Okay so the last two chapter books Bekah and I have read together (which reminds me I haven't done a book post in a while...what have I read lately anyway?) took place in New Orleans--Goodnight for Ghosts (Magic Tree House series) and The Zombie Zone (A to Z Mysteries Series). Although, the titles sound scary and gruesome, the books are more interesting than you might think. I probably wouldn't have picked them, but they are the last in each series so far and we had to know how it continues. Anyway, the first one depicted Louis Armstrong as a teenager finding his way to making music his career and each chapter title was the name of a song he wrote...and also happened to have the word "blues" in it. So on this day of first grade starting, I guess I have "blues" on my mind.
I sure have a lot of catching up to do (we recently got back from Oregon for my sister's wedding), but I couldn't let this morning go without writing about how proud I am of Bekah. I do have to admit I have been looking forward to this day all summer...the day when during James naps I just might be able to help on the house or get on top of laundry and dishes regularly. And I didn't think I'd feel the tears come because I was so looking forward to this. But I am a little teary-eyed. Bekah's only six and already I'm starting to become the uncool mom. I never thought it would start this early, but then again Bekah acts more like a nine-year-old so we might be on the fast track anyway. More than likely this is the last day she'll allow me to walk her to school, and she almost didn't allow that. But I'm still very proud of you, Bekah. You have grown so much and are such a beautiful girl. I love you SOOOOOOO much!

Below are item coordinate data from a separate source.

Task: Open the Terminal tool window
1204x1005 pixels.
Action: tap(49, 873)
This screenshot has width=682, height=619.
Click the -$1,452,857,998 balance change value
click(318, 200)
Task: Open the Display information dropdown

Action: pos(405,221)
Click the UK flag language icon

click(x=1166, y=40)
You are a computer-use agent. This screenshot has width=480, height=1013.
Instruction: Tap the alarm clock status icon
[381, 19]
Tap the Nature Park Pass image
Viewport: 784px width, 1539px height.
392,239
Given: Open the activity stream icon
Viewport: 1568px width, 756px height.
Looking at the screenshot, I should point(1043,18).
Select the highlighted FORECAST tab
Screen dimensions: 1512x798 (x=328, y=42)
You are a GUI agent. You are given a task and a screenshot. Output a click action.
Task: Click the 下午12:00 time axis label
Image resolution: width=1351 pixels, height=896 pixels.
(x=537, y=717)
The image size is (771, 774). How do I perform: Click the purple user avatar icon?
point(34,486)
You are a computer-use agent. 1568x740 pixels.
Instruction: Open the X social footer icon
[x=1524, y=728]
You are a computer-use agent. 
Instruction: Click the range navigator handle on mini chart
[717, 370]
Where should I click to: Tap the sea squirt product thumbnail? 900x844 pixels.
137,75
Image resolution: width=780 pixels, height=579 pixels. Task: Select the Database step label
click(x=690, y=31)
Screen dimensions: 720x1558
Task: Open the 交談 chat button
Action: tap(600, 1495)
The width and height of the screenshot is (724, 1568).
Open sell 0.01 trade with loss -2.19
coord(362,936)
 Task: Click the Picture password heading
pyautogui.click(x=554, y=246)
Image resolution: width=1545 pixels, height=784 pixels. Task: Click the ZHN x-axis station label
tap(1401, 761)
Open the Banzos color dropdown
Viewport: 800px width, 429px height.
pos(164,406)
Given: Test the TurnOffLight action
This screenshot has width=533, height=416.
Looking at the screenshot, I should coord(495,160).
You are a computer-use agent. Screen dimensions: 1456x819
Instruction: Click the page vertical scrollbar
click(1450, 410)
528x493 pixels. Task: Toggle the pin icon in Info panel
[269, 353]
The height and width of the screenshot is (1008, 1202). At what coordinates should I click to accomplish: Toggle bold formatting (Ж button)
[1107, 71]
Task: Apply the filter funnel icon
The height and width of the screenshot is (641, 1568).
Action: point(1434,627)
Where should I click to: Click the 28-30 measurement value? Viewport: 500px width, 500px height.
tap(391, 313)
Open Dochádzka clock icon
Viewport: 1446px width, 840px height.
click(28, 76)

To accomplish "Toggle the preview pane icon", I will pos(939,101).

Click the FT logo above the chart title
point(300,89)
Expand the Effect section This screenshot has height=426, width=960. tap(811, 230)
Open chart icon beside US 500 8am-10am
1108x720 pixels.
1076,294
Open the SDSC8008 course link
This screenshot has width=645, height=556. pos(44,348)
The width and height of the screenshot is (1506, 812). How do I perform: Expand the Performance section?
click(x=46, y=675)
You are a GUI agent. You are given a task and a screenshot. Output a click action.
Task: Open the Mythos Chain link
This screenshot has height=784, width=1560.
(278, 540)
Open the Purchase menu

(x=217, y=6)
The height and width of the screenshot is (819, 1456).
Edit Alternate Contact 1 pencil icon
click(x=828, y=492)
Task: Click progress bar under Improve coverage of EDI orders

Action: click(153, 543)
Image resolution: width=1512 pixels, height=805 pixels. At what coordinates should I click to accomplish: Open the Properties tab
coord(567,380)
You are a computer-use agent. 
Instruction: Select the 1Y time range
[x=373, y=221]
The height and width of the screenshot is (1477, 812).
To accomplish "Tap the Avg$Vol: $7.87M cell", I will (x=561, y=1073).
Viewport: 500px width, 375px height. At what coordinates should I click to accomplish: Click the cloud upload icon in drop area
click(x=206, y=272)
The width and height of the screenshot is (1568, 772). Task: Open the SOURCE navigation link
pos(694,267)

Mrs. Kallaus, Bekah's teacher last year, said this is the first time in her eight years teaching at West that it's rained on the first day. Kind of a yucky day. So instead of meeting teachers on the playground all the children lined up in the gym. First it was, "Mom, don't take a picture on the porch...wait til we get to school." Then once we were entering the gym, "Mom...this is embarrassing," (under her breath while I'm trying to take a picture). Then I watched as you met up with Mrs. Golbeck (student teacher for the term) and Mrs. Glass (your new teacher) and then filed out into the hallway to start your first day of first grade. Today is only a half-day, so you'll be home for lunch. Unfortunately I have to work this afternoon so I won't see you until just before dinner. So, Bekah, or should I say Rebekah since you've decided that's what you'd like to go by at school now, I will miss you and I love you forever. Have a wonderful time on your first day. Yes, you have been talking for weeks about how sad you are that we won't be able to play during the day anymore, but soon you'll probably forget that you even used to want to as your life becomes full of recess and school lunches and math, science, reading, writing, art, music, library...you will love school. I just hope you don't forget that I love you too and will try harder to make time to play with you in whatever time you can make for me in what over the next twelve years or so is an ever increasing decrease in needing your mom...or at least you admitting that you need me.
(Side note: I didn't plan this but as I'm pulling up the pictures I immediately thought of my first day of school picture...kind of spooky how life repeats itself without even trying.)